Extract >>
● ● ●

Demeteorizer's output is similar to meteor bundle except that it generates a package.json containing all required dependencies. This allows you to easily run npm install on the destination server, which is especially important for compiled modules.

Installing

Install Demeteorizer globally using npm

$ npm install -g demeteorizer

Usage

$ cd /path/to/meteor/app
$ demeteorizer [options]

-h, --help               output usage information
-V, --version            output the version number
-o, --output <path>      Output folder for converted application. Defaults to ./.demeteorized.
-r, --release <version>  The Meteor version. Defaults to latest installed.
-t, --tarball <path>     Output tarball path. If specified, creates a tar.gz of demeteorized application instead of directory.
-a, --app_name <name>    Value to put in the package.json name field. Defaults to the current directory name.
-j, --json <json>        JSON data to be merged into the generated package.json
-d, --debug              Bundle in debug mode (don't minify, etc).

Windows Support

Demeteorizer works on Windows; however, errors will occur when repeatedly running demeteorizer in Node.js versions prior to 0.12.4.

The workaround on earlier versions on Node.js is to delete to generated .demeteorized directory before rerunning demeteorizer.

Meteor 0.8.1 and Below

Meteor version 0.8.1 and below are only supported in Demeteorizer version v0.9.0 and Modulus CLI v1.1.0. For all other versions, use the latest version of Demeteorizer.

This is because the bundle command changed in 0.9 which makes backward compatibility impossible. :(

Examples

Convert the Meteor app in the current directory and output to ./.demeteorized

$ demeteorizer

Convert the Meteor app in the current directory and output to ~/meteor-app/converted

$ demeteorizer -o ~/meteor-app/converted

Running Resulting Application

Meteor applications make use of the following environment variables:

  1. MONGO_URL='mongodb://user:password@host:port/databasename?autoReconnect=true'
  2. ROOT_URL='http://example.com'
  3. MAIL_URL='smtp://user:password@mailhost:port/' (optional)
  4. PORT=8080 (optional, defaults to 80)

Note that demeteorized applications still require a MongoDB connection in order to correctly run. To run your demeteorized application locally, you will need MongoDB installed and running.

● ● ●

What you should do >> Extract the stretch of the Demeteorizer documentation above from "The workaround on" through "version of Demeteorizer.", copying it word for word.

Dataset section >>

● ● ●

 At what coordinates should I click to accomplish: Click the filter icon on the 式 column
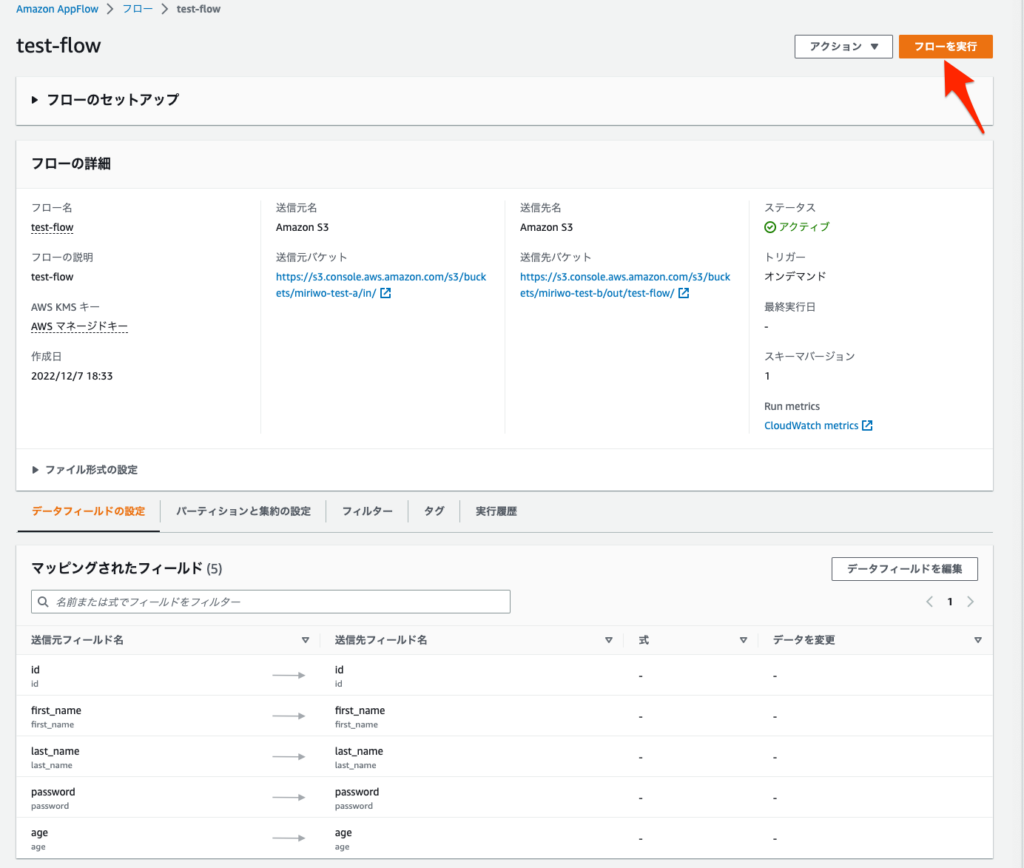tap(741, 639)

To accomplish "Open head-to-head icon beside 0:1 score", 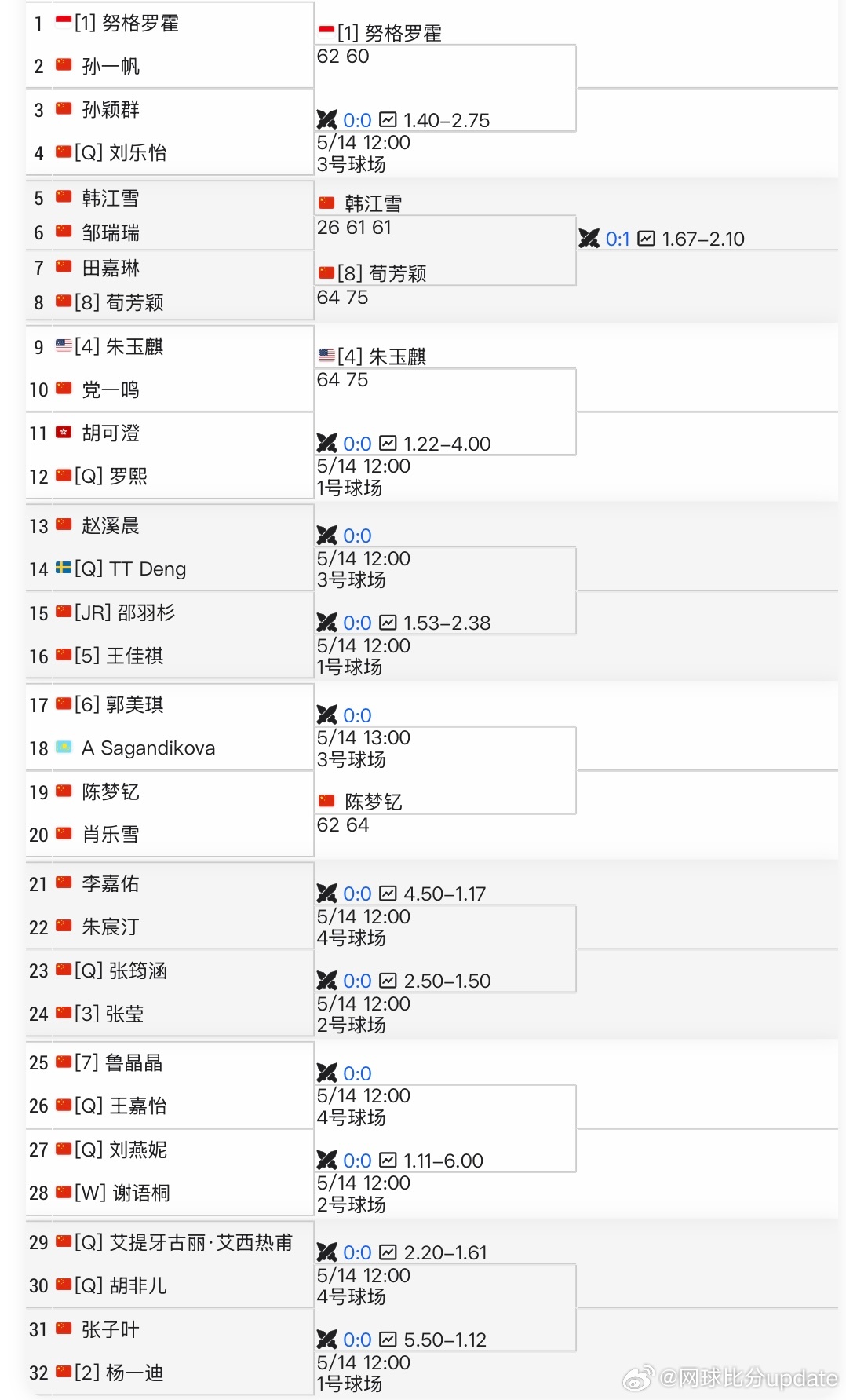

● ● ●

Solved exercise >>
The workaround on earlier versions on Node.js is to delete to generated .demeteorized directory before rerunning demeteorizer.

Meteor 0.8.1 and Below

Meteor version 0.8.1 and below are only supported in Demeteorizer version v0.9.0 and Modulus CLI v1.1.0. For all other versions, use the latest version of Demeteorizer.